Market to Your Ideal Client – Part 2/2
Simply by marketing yourself as a specialist in one area, people will assume you are the expert.
Many practitioners have two concerns at this point:
1. “I’m not comfortable calling myself an expert; it seems arrogant or phony.”
2. “Won’t I lose or turn away potential clients if I narrow my target market?”
Let’s look at these, one at a time:
1. It is not phony or manipulative to market yourself as an expert for a particular problem or target population group. From a marketing perspective, if you know more about a topic than the average person, you are an expert. All you need to be an expert is to know more than most people know about your profession or specialty. If you ask the average person something technical about your work which you take for granted, it’s likely they won’t have a clue. But you could do it with your eyes closed. So, from that perspective you are an expert and you do know enough to succeed in helping others enhance their health.
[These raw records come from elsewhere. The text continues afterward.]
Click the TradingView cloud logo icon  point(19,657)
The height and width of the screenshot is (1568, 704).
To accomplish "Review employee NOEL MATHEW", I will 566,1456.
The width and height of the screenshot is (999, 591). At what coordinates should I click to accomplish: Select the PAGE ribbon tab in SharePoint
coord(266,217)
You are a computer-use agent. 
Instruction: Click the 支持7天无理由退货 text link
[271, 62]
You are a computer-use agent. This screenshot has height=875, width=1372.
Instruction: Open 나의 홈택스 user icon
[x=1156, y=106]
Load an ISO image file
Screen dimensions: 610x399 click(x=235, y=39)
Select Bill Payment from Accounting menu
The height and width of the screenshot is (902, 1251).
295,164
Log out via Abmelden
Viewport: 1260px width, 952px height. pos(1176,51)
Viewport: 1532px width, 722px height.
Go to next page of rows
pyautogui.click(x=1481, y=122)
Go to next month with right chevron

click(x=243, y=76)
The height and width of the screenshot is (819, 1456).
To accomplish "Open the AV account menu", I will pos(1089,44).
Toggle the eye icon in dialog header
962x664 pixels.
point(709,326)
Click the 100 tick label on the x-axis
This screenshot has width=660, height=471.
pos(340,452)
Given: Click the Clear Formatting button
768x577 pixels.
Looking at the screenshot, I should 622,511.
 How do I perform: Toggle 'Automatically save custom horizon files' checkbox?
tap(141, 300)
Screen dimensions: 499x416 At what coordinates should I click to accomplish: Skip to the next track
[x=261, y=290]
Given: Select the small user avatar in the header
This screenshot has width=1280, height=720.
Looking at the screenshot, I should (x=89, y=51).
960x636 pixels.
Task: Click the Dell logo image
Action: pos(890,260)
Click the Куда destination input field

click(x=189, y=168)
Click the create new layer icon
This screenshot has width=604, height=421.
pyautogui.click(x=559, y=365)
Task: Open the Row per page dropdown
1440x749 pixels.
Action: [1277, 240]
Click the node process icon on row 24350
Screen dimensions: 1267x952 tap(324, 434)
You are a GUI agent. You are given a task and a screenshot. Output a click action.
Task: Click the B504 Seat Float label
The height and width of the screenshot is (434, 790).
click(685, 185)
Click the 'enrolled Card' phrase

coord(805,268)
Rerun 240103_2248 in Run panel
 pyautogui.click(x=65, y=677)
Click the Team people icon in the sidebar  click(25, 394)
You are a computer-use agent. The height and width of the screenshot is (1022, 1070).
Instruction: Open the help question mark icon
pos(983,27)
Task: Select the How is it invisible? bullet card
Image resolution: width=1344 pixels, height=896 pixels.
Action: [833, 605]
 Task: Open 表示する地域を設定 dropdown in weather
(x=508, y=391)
2. Don’t worry – you can still work with people outside of your niche if they call you (assuming you are qualified to treat their problem). Specialization does not mean that you turn away people who are not in your niche. It simply means that the focus of your marketing is directed to that group – that is where you concentrate your marketing efforts. For instance, there is a doctor in my town who specializes in patients with HIV. He also treats many other conditions, but his marketing is aimed at HIV patients, because he identified that group as a population that is under-served in our community and selected it as a viable niche for his expertise.
Average practitioners have a mindset of lack and competition, so they agree to work with pretty much anyone. Average practitioners don’t give much thought to who will most appreciate and benefit from their particular skills and services. Average practitioners struggle and stress with getting enough clients. But you’re different – now that you have enrolled in The Prosperous Practice, your days of being “average” are numbered!